A Houston-area project got the green light as one of the seven regions to receive a part of the $7 billion in Bipartisan Infrastructure Law funding to advance domestic hydrogen production.

President Joe Biden and Energy Secretary Jennifer Granholm named the seven regions to receive funding in a White House statement today. The Gulf Coast's project, HyVelocity Hydrogen Hub, will receive up to $1.2 billion — the most any hub will receive, per the release.

“As I’ve stated repeatedly over the past years, we are uniquely positioned to lead a transformational clean hydrogen hub that will deliver economic growth and good jobs, including in historically underserved communities," Houston Mayor Sylvester Turner says in a news release. "HyVelocity will also help scale up national and world clean hydrogen economies, resulting in significant decarbonization gains. I’d also like to thank all the partners who came together to create HyVelocity Hub in a true spirit of public-private collaboration.”

Backed by industry partners AES Corporation, Air Liquide, Chevron, ExxonMobil, Mitsubishi Power Americas, Ørsted, and Sempra Infrastructure, the HyVelocity Hydrogen Hub will connect more than 1,000 miles of hydrogen pipelines, 48 hydrogen production facilities, and dozens of hydrogen end-use applications across Texas and Southwest Louisiana. The hub is planning for large-scale hydrogen production through both natural gas with carbon capture and renewables-powered electrolysis.

The project is spearheaded by GTI Energy and other organizing participants, including the University of Texas at Austin, The Center for Houston’s Future, Houston Advanced Research Center, and around 90 other supporting partners from academia, industry, government, and beyond.

“Prioritizing strong community engagement and demonstrating an innovation ecosystem, the HyVelocity Hub will improve local air quality and create equitable access to clean, reliable, affordable energy for communities across the Gulf Coast region,” says Paula A. Gant, president and CEO of GTI Energy, in a news release.

According to the White House's announcement, the hub will create 45,000 direct jobs — 35,000 in construction jobs and 10,000 permanent jobs.
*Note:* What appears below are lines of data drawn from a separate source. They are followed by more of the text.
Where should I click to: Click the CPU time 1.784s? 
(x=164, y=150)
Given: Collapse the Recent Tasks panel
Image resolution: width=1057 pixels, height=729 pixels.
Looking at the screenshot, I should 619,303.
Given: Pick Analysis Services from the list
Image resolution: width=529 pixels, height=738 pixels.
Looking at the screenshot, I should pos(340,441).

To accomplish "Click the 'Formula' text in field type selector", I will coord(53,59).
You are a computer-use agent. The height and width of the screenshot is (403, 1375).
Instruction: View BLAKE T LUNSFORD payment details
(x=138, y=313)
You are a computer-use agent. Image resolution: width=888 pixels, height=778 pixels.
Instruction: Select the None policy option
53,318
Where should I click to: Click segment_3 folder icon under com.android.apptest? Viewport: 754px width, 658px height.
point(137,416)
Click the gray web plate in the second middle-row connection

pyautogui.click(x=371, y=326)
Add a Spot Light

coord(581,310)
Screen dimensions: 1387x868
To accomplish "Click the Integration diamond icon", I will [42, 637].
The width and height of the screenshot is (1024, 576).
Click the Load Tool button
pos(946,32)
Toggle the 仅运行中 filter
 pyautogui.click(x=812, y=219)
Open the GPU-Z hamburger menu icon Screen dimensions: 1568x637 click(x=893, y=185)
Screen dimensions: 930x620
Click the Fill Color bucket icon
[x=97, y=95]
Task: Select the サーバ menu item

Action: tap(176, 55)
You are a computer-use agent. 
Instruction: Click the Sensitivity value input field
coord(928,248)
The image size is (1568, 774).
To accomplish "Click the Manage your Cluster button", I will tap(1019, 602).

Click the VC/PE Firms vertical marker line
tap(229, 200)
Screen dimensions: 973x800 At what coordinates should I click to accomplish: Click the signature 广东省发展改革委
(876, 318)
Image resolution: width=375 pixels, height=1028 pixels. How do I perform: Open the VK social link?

The other selected hubs — and the impact they are expected to have, include:

  • Tied with HyVelocity in terms of funding amount, the California Hydrogen Hub — Alliance for Renewable Clean Hydrogen Energy Systems (ARCHES) — will also receive up to $1.2 billion to create 220,000 direct jobs—130,000 in construction jobs and 90,000 permanent jobs. The project is expected to target decarbonizing public transportation, heavy duty trucking, and port operations.
  • The Midwest Alliance for Clean Hydrogen (MachH2), spanning Illinois, Indiana, and Michigan, will receive up to $1 billion. This region's efforts will be directed at optimizing hydrogen use in steel and glass production, power generation, refining, heavy-duty transportation, and sustainable aviation fuel. It's expected to create 13,600 direct jobs—12,100 in construction jobs and 1,500 permanent jobs.
  • Receiving up to $1 billion and targeting Washington, Oregon, and Montana, the Pacific Northwest Hydrogen Hub — named PNW H2— will produce clean hydrogen from renewable sources and will create over 10,000 direct jobs—8,050 in construction jobs and 350 permanent jobs.
  • The Appalachian Regional Clean Hydrogen Hub (ARCH2), which will be located in West Virginia, Ohio, and Pennsylvania, will tap into existing infrastructure to use low-cost natural gas to produce low-cost clean hydrogen and permanently and safely store the associated carbon emissions. The project, which will receive up to $925 million, will create 21,000 direct jobs—including more than 18,000 in construction and more than 3,000 permanent jobs.
  • Spanning Minnesota, North Dakota, and South Dakota, the Heartland Hydrogen Hub will receive up to $925 million and create around 3,880 direct jobs–3,067 in construction jobs and 703 permanent jobs — to decarbonize the agricultural sector’s production of fertilizer, decrease the regional cost of clean hydrogen, and advance hydrogen use in electric generation and for cold climate space heating.
  • Lastly, the Mid-Atlantic Clean Hydrogen Hub (MACH2), which will include Pennsylvania, Delaware, and New Jersey, hopes to repurposing historic oil infrastructure to develop renewable hydrogen production facilities from renewable and nuclear electricity. The hub, which will receive up to $750 million, anticipates creating 20,800 direct jobs—14,400 in construction jobs and 6,400 permanent jobs.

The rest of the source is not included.